Growing up in South Africa, I never believed I would ever set foot into a township let alone find myself doing dishes in a home in Khayelitsha but this trip I have found myself doing exactly that! It was an amazing experience.

We intially went in to Khayelitsha to deliver some of the donations we had brought to South Africa. We were blessed to have Otto, the new minister at my old church, as our guide. He took us to the home of a lady who cares for children who are disabed in some way. Back in Australia these children would be placed at one of the many schools adapted speciafically for children with special needs but in Cape Town facilities for these children are almost non existant!
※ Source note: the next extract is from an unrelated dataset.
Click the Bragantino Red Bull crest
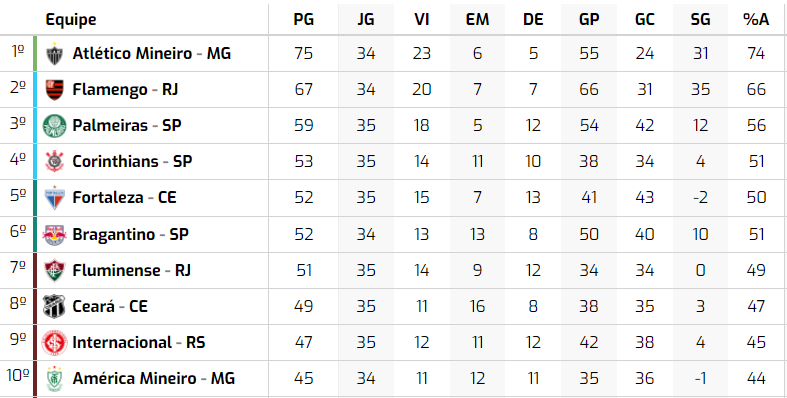Viewport: 787px width, 398px height. point(54,234)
There are two special needs school in Cape Town but both of these only take children who are 'high functioning', the type of children that in Australia would be intergrated into main stream schools! In South Africa if you have addititional requirements there is no-where for you to go and many of these township children are kept locked in their shacks with no carer while their parents go to work. What other option is there when you are barely living on the breadline! Disability is truly invisable in South African culture.
So bless Patience, she cares for as many of these children as she can while their parents are at work and sees to it that the children get to their appointments at the Red Cross Children's Hosiptal.


Two of the children in Patience's care.

After our visit with Patience we visited a lady who had recently lost her brother. Titi had been a school teacher before she retired and unlike the thousands of shacks that blanket the landscape Titi lives in the type of house you would find in any middle class suburb. I never imagined Khayelitsha had brick homes! Anyway, we had a lovely tea there and while the girls were chatting I went and washed up. It was almost that in those few hours I had a revalation. Much of what I had been taught at school under the National Party Government had been false and like so many white South Africans I was living under false assumptions and fear of things that had happened decades ago.

On the way home we stopped at Langa (another predominantly black suburb) for vetkoek! Vetkoek is kind of like a doughnut with no filling and these were some of the best I had ever had! Who would have imagined.....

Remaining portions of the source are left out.